Stimpson is fanatic about punctuality as only a reformed late comer can be. "The first step to knowing who we are is where we are and when we are!," he exclaims to one of his victims. Where and when Stimpson is to be, once he's finished his morning ritual of chastising the laggardly and otherwise errant, is at the train station, catching the 10:25 to Norwich for that all-important conference. But he's tripped up on one of the oldest semantic confusions in the English language when he and a porter mix up right meaning correct with right meaning the opposite of left.
The domino effect comes swiftly and thunderously as a tidal wave. By the time he's actually off to Norwich he has on his tail, thanks to an inspired chain reaction of misunderstandings, a frenzied assortment of people, including two sets of cops. He even crosses path with an old girlfriend (Penelope Wilton), who hasn't seen him in 20 years--and soon has every reason to wish she'd never see him again.
The getting there is glorious in its sheer hilarity, shrewd off-the-wall touches and gorgeous scenery and ancient towns. With the wind knocked out of his sails, Stimpson seems quite human, a victim of the self-preoccupation and self-importance, impatience and condescension, to which all of us are susceptible.
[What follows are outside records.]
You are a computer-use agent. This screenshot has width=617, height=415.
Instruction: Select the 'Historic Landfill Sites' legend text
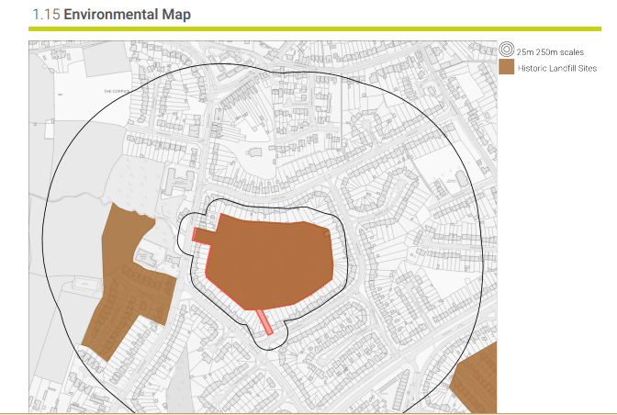pos(556,68)
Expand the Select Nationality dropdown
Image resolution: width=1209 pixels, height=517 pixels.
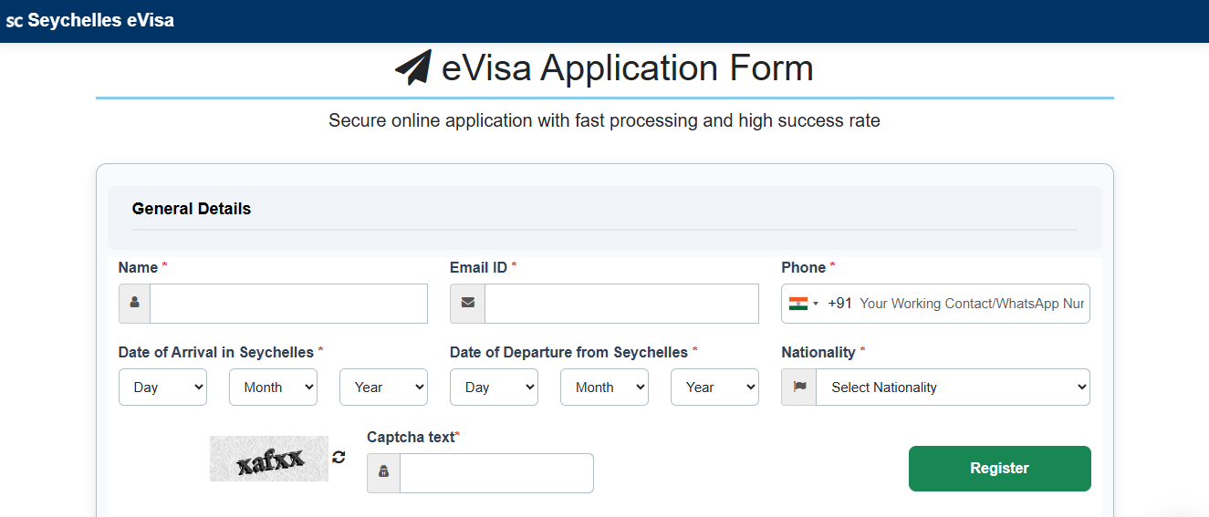point(952,387)
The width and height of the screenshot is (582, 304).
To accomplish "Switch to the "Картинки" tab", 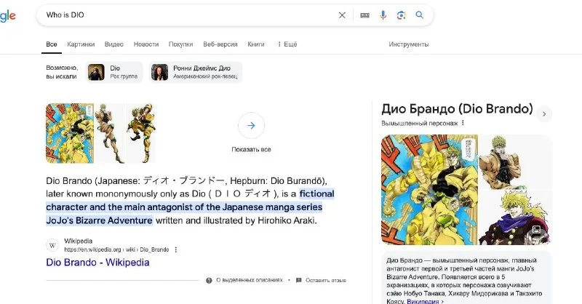I will coord(81,44).
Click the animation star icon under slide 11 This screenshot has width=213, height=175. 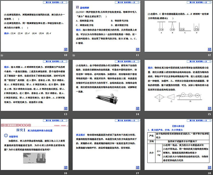[x=74, y=55]
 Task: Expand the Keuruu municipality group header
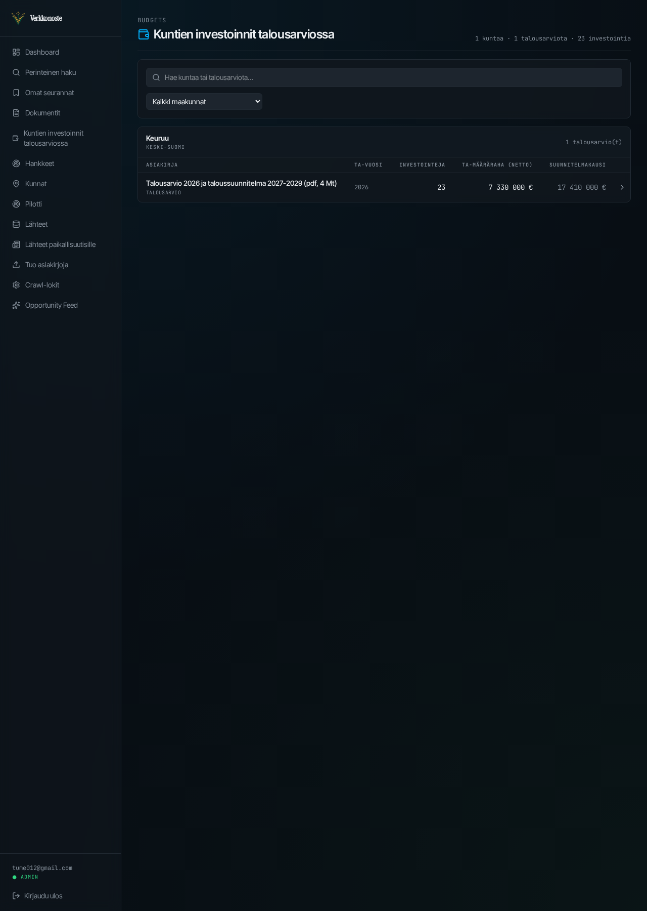(x=384, y=142)
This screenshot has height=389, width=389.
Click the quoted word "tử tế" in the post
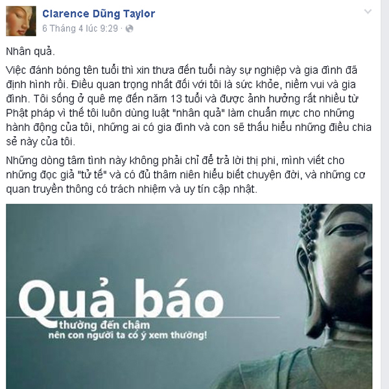(x=92, y=174)
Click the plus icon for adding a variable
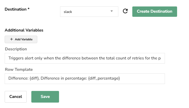Image resolution: width=189 pixels, height=108 pixels. [11, 39]
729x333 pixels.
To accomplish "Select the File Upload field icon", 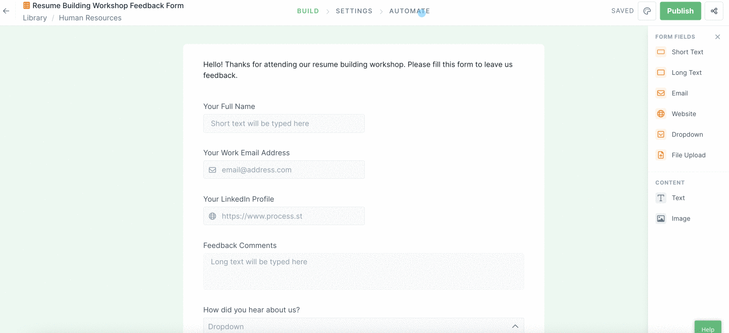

Who could not identify with him when he's cursed with a bank of treacherous, malfunctioning pay phones and very little change in his pocket?
Be warned, however: Cleese et al. have no intention of sending us home with a self-contented smile on our faces. In its final 20 minutes "Clockwise" deliberately crosses over a disturbing moral line when the student (Sharon Maiden) who's been chauffeuring him gets carried away by the sheer adventure that has overtaken her, and Stimpson discovers just how badly he really wants to get to that conference. Once, when all seems especially bleak, he exclaims, "It's not the despair! I can handle the despair--it's the hope !"
On first thought, "Clockwise" seems the all-too-familiar instance of the film that has such a clever premise that there's just no way it can follow through with a satisfying finish. Actually, the ending of "Clockwise" (rated PG for some adult implications) is coldly, logically correct, but its effect is so chilling that it's very easy to miss the message, as simple, timeless and universal as it is: moderation in all things.